** start of Working data **

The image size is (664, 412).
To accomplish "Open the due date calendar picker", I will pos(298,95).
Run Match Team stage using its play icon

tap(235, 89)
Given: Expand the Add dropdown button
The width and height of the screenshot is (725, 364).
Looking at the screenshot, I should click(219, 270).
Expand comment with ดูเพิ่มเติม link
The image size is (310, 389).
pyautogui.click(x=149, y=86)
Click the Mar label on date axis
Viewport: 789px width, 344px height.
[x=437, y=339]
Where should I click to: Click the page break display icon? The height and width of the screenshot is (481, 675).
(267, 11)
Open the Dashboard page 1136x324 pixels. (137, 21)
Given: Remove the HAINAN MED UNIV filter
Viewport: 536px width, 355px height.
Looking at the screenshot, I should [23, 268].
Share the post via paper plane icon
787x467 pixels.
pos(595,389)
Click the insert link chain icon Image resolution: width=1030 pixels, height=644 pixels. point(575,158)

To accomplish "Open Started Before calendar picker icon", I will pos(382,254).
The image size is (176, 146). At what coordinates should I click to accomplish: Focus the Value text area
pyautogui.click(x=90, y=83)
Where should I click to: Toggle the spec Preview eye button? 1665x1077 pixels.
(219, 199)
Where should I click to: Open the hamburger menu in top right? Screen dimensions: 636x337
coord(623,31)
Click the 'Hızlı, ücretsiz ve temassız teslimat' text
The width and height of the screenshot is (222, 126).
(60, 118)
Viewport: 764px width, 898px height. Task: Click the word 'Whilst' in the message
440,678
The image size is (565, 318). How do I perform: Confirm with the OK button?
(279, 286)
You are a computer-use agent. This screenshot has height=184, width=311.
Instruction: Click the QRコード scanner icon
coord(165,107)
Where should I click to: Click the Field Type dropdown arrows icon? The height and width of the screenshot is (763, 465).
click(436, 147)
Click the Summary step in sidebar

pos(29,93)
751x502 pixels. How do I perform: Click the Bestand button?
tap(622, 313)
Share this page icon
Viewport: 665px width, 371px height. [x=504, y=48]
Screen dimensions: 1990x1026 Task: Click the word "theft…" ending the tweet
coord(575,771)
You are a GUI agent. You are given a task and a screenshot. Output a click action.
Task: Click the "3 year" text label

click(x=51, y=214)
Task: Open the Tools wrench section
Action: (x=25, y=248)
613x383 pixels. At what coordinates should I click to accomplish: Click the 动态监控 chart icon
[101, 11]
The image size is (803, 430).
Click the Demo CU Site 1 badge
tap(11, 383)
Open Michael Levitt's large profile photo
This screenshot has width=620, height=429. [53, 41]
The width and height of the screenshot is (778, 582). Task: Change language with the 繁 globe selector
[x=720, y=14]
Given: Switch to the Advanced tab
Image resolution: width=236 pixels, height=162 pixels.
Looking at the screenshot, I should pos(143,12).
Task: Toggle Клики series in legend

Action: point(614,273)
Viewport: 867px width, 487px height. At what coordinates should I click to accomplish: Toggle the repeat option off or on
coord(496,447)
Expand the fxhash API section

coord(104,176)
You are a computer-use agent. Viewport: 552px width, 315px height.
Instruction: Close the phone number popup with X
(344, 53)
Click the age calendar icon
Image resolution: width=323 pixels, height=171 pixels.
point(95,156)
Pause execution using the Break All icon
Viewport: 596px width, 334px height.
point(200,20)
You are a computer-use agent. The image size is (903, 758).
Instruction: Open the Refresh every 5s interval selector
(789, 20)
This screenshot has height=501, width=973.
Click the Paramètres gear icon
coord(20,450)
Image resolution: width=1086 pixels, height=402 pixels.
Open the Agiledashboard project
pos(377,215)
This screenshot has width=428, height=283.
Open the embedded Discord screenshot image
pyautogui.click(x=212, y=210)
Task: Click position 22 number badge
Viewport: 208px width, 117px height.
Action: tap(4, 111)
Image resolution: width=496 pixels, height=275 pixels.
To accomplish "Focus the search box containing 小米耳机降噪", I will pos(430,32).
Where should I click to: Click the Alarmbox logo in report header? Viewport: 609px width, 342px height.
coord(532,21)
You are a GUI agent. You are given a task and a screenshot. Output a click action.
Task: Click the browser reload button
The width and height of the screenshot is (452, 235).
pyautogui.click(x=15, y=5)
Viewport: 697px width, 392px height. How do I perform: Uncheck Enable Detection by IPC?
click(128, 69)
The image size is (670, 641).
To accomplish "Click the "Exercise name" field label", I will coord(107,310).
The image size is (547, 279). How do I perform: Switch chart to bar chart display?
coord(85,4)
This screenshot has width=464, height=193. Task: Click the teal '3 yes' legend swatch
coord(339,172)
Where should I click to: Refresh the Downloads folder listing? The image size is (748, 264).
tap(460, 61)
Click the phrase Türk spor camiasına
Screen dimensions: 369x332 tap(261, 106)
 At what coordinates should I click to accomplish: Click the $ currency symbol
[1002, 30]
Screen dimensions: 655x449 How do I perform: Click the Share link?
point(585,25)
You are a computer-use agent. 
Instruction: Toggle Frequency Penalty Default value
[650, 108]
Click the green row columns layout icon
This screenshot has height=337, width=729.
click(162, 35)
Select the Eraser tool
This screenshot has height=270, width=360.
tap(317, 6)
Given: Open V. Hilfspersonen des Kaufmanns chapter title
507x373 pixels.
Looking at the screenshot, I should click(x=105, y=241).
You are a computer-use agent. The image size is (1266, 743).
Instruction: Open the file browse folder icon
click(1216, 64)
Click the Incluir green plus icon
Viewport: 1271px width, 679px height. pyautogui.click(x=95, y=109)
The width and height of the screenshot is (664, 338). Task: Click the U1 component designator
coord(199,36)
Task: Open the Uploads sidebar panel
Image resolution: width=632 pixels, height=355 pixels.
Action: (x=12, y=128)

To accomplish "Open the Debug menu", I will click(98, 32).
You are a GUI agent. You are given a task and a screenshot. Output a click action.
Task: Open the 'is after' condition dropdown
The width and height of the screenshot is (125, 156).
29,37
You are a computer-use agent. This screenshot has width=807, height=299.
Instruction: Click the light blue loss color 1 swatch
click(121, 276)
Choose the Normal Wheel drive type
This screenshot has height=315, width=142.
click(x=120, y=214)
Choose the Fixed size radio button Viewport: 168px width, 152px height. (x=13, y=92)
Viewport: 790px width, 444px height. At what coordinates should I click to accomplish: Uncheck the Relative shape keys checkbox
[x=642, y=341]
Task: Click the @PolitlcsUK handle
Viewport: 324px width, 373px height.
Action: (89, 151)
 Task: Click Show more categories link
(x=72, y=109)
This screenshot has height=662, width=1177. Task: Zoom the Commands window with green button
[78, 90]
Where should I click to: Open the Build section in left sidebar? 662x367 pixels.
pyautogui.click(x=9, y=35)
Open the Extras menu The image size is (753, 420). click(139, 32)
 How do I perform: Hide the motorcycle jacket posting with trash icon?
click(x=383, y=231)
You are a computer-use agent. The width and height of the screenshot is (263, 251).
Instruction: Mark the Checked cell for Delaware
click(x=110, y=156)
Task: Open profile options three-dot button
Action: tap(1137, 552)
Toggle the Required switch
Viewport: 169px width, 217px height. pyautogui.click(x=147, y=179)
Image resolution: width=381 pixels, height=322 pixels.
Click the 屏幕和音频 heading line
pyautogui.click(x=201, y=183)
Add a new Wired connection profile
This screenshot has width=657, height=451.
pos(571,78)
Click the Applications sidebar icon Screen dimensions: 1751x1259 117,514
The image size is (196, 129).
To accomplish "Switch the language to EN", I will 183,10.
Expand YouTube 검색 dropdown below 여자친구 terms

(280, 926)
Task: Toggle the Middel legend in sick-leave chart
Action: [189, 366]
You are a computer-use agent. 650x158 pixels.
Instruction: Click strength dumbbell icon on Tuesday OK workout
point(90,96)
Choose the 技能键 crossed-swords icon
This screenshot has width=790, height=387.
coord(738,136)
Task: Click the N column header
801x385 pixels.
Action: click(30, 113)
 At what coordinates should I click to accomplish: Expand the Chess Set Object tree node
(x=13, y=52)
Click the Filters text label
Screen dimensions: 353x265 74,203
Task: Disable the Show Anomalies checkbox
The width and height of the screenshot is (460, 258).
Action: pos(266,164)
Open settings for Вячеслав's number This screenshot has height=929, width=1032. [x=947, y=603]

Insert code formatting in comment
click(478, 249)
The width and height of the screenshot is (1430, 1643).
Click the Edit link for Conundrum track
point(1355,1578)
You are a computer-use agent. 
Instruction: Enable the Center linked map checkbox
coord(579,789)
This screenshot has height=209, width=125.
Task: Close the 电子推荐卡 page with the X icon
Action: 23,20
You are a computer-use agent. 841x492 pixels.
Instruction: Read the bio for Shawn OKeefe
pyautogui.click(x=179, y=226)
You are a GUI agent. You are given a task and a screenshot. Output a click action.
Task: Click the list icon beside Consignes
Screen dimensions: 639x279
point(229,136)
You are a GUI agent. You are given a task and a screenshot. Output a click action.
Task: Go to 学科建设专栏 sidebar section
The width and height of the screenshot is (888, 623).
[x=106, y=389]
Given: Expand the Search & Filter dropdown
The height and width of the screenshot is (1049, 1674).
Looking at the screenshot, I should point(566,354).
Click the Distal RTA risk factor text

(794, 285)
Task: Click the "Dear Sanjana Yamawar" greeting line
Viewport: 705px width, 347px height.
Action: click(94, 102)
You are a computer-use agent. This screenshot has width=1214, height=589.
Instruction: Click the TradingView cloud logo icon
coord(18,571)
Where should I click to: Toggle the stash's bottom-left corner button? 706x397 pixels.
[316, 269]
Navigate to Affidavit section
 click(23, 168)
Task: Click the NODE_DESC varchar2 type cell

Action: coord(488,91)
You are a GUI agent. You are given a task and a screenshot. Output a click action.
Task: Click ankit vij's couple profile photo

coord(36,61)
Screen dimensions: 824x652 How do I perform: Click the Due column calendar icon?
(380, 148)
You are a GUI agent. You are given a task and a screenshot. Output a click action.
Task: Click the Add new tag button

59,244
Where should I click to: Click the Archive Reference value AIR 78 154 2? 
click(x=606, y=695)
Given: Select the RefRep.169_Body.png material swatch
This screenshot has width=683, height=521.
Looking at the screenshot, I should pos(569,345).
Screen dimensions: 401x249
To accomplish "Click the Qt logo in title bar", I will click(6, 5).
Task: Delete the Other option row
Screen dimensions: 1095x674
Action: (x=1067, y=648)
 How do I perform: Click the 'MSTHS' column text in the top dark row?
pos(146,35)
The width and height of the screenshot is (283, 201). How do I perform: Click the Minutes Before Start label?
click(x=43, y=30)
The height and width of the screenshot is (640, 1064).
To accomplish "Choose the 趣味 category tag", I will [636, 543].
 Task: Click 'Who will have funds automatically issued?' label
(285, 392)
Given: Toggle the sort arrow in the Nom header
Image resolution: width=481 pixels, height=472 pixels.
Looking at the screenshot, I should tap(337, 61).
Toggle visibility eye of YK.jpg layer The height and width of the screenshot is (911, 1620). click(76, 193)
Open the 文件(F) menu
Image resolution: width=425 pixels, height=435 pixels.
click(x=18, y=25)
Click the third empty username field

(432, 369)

** end of Working data **

Return the lines from the one with "This screenshot has width=428, height=283." to the one with "I will pos(430,32).", word for word.

This screenshot has width=428, height=283.
Open the embedded Discord screenshot image
pyautogui.click(x=212, y=210)
Task: Click position 22 number badge
Viewport: 208px width, 117px height.
Action: tap(4, 111)
Image resolution: width=496 pixels, height=275 pixels.
To accomplish "Focus the search box containing 小米耳机降噪", I will pos(430,32).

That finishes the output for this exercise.